▶ REQUIRED WORK
Provide only the number of lines below in which the string "Select" occurs.

▶ RAW DATA
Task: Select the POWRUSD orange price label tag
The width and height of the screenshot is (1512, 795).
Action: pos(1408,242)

* * *

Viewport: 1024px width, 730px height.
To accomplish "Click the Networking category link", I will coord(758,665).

---

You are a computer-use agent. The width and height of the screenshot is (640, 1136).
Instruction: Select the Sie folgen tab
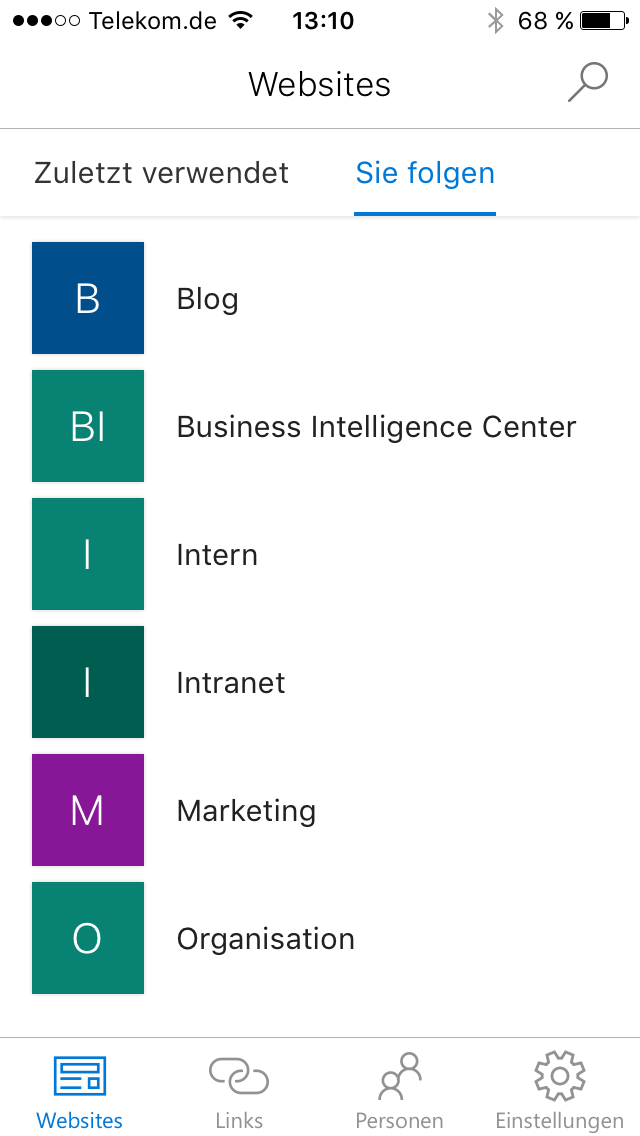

▶ TASK RESPONSE
2